Help them fight boredom by making their movements as interesting as possible. More complex sequences are worth more! But they're also harder to make, and might take more retries to get right. What's important to you - effective efficiency or obnoxious overachievement?

This is my submission for Ludum Dare 39 compo. Here's the source: https://bitbucket.org/bobby_elser/ld39

How to play

Click a bot (green circle) to start giving it instructions. Click a slot in the sequencer to target it, then click the buttons at the bottom left to add an instruction to the selected slot. This builds the command sequence for the selected bot.

When you click the play button on the bottom right, you go to execution mode. All bots will run their commands one step at a time and in sync. When a bot runs out of commands it starts over from its first command.
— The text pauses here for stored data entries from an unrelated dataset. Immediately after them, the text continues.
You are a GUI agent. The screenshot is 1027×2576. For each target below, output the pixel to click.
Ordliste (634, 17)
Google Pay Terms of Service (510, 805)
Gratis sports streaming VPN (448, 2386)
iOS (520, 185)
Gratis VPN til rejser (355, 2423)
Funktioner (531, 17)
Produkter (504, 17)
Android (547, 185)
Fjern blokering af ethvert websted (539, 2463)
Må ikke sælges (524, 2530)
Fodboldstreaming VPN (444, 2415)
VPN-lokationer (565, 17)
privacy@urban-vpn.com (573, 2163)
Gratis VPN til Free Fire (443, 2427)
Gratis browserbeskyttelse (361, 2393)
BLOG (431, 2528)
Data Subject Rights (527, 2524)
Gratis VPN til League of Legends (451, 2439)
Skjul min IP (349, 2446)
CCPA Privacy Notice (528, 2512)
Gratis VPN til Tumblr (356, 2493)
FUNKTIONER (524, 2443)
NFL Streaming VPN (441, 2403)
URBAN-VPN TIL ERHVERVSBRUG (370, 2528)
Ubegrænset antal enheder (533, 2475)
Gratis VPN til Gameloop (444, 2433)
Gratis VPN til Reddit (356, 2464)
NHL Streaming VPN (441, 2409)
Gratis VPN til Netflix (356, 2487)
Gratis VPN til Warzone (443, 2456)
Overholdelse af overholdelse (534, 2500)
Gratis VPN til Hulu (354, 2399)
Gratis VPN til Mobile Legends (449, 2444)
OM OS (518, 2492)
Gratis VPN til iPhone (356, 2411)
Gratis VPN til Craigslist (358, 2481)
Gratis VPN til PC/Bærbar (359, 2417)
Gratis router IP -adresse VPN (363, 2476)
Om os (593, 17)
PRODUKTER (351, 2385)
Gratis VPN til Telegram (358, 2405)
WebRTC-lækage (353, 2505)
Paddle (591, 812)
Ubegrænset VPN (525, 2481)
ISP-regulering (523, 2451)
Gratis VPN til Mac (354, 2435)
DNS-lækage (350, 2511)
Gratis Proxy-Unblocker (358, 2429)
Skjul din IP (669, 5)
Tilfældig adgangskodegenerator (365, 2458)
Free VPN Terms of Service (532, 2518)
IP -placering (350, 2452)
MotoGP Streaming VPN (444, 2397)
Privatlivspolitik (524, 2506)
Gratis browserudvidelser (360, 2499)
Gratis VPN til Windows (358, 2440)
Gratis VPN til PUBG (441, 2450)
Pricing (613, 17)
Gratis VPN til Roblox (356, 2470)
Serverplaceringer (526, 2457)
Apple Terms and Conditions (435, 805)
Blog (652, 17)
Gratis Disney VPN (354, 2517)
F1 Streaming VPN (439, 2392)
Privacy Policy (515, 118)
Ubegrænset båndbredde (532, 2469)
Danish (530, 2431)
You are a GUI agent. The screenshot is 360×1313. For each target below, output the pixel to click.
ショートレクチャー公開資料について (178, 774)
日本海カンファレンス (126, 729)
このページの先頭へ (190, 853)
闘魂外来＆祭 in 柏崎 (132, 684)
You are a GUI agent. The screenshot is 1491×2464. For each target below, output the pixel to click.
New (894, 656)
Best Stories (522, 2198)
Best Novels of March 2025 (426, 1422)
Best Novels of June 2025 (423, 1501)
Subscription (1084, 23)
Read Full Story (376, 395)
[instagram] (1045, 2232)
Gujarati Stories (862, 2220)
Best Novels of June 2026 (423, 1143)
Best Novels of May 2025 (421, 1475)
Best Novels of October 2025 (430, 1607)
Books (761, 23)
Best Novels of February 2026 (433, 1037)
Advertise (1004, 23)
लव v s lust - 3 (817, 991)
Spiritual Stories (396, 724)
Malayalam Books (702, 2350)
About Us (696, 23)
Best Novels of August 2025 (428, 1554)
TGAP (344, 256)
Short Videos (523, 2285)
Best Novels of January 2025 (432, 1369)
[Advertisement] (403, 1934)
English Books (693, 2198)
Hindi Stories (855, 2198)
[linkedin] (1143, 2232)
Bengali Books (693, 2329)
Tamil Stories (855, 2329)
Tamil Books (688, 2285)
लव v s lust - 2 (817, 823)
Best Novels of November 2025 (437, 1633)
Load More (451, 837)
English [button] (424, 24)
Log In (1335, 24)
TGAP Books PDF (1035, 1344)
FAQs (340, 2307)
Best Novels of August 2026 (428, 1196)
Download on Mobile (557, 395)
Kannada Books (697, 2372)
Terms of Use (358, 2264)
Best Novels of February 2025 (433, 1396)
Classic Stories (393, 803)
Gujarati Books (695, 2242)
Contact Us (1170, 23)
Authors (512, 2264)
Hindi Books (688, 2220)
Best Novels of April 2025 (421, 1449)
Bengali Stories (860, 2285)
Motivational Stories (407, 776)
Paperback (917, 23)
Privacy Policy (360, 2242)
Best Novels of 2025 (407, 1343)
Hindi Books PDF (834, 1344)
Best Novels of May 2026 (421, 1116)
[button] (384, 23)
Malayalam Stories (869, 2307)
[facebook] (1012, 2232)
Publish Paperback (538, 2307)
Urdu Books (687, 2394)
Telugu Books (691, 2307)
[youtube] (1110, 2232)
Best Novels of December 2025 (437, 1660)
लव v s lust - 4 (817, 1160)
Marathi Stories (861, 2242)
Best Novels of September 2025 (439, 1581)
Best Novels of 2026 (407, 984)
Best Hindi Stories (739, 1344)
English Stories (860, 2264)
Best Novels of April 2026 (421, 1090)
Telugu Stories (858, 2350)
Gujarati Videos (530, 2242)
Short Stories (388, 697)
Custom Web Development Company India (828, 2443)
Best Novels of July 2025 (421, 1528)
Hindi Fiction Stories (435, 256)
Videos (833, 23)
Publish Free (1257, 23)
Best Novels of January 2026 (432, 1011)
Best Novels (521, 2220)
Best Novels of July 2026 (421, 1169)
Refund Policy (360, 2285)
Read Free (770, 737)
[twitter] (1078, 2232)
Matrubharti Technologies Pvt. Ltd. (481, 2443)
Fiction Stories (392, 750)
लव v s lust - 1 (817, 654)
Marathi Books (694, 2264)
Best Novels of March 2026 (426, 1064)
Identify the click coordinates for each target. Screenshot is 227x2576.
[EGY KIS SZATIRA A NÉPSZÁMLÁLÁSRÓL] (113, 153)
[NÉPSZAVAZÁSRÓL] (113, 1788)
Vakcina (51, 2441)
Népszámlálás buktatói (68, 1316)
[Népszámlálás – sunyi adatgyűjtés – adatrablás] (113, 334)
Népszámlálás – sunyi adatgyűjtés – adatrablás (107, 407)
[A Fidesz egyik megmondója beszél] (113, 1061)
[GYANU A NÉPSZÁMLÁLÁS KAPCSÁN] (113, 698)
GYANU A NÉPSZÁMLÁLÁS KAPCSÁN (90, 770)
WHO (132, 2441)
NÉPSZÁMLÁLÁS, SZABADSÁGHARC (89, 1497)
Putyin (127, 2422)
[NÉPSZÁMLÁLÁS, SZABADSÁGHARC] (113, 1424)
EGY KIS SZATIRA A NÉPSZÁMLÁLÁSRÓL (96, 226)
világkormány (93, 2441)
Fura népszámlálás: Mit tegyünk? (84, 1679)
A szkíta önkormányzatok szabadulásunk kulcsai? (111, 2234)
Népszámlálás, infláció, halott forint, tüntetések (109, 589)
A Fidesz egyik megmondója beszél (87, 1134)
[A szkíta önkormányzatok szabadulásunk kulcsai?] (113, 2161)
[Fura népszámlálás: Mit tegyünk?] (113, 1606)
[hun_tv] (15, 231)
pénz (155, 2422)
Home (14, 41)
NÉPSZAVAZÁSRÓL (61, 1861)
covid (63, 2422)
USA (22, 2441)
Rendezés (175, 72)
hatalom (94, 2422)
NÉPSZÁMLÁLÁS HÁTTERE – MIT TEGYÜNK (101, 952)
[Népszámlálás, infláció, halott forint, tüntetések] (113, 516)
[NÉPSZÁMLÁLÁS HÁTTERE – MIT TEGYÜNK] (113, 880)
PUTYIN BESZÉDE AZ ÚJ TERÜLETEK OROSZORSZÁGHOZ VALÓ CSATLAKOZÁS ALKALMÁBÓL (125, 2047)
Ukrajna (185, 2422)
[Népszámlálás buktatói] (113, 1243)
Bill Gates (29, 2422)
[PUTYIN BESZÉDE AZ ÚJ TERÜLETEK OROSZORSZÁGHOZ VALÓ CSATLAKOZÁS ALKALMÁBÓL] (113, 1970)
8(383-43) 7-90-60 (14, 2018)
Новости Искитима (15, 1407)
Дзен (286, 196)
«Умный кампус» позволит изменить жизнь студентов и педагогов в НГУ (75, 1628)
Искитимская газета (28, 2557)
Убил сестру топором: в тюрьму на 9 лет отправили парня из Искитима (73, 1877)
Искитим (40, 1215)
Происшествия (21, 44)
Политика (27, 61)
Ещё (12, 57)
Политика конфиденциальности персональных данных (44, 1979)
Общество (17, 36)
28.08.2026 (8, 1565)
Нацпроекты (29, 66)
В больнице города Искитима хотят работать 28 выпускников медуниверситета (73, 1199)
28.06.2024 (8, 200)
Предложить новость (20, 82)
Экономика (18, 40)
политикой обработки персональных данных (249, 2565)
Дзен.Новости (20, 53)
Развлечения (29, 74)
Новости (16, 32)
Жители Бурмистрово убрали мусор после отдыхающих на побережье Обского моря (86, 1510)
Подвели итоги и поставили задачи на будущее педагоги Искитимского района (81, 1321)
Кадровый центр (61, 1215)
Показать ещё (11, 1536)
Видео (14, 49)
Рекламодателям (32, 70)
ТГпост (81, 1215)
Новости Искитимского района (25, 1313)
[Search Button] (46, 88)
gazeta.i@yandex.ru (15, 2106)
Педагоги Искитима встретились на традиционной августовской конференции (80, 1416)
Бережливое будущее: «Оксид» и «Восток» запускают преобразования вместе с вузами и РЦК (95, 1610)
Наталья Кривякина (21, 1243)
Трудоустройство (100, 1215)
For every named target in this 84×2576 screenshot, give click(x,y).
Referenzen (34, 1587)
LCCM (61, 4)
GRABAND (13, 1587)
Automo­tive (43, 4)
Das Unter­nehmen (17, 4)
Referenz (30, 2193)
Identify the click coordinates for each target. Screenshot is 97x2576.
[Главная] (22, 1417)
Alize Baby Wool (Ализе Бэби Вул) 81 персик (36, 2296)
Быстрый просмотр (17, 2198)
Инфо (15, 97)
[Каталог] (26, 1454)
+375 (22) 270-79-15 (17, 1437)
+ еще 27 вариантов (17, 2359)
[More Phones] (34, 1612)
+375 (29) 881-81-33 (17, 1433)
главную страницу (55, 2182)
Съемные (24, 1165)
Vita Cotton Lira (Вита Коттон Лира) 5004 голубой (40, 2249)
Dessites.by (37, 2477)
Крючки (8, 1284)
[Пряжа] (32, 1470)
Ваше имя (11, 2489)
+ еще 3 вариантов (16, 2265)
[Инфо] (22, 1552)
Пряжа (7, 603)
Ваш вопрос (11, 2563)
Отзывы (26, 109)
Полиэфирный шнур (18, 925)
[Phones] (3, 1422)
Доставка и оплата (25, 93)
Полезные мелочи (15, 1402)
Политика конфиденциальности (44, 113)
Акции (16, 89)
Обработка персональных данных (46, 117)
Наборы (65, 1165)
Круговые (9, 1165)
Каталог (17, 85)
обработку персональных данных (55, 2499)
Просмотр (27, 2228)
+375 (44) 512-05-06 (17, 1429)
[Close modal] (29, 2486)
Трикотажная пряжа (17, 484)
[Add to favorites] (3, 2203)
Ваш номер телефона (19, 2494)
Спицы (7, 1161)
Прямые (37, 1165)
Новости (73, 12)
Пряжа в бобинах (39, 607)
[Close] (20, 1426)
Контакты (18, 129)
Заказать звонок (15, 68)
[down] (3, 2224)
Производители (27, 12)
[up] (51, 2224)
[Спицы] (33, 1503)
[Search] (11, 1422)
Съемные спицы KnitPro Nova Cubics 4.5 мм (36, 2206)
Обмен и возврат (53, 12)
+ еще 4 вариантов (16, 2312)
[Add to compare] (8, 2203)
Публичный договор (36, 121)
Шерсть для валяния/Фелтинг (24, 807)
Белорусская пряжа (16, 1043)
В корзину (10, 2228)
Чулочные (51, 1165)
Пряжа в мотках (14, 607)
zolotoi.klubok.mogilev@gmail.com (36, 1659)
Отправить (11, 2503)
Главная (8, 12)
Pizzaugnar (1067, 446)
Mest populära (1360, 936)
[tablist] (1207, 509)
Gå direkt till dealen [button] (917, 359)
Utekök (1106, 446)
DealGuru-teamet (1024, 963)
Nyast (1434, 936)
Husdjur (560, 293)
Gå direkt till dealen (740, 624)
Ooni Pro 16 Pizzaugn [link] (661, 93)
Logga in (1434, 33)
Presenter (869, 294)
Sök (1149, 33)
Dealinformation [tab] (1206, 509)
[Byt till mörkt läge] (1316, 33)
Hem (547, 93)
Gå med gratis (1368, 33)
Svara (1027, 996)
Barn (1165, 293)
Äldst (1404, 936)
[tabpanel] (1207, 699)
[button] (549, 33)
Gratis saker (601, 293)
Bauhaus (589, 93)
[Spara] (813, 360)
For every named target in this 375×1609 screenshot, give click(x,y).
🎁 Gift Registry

You can click the play button to restart execution, in case you want to see their performance again - it's helpful to review when something isn't working the way you thought it should.

Bots have limited energy, indicated by the fraction above the bot, and over time it's consumed. Moving takes one energy unit, waiting takes only half a unit. When a bot runs out of energy, it no longer runs commands.

Bots can move through open spaces (gray squares) and are blocked by walls (white squares) and power blocks (blue squares). Bots cannot occupy the same space, and if multiple bots try to enter the same space they will all fail and stay where they are.

When a bot bumps into a power block it picks up a battery (blue dot over the bot). When a bot with a battery bumps into another bot, the other bot gets recharged to full energy. Note: the bot without the battery has to be bumped into - power must be given, never taken!

The main goal is to program the bots in such a way that they never run out of energy. The game will watch them run, and if they haven't died after a certain number of turns then you win the level. If they all die, then you'll have to go back and revise your solution before trying again. Return to edit mode by clicking the back button on the bottom left corner.

Even if you win a level, you can probably improve your solution. The more complex a solution is, the better! You can choose to stay and revise your solution or continue to the next level. If you stay, you can leave at any time by pressing the escape key to bring up the victory screen again. The game keeps track of how many retries it took to get things right (i.e. the number of times you entered execution mode).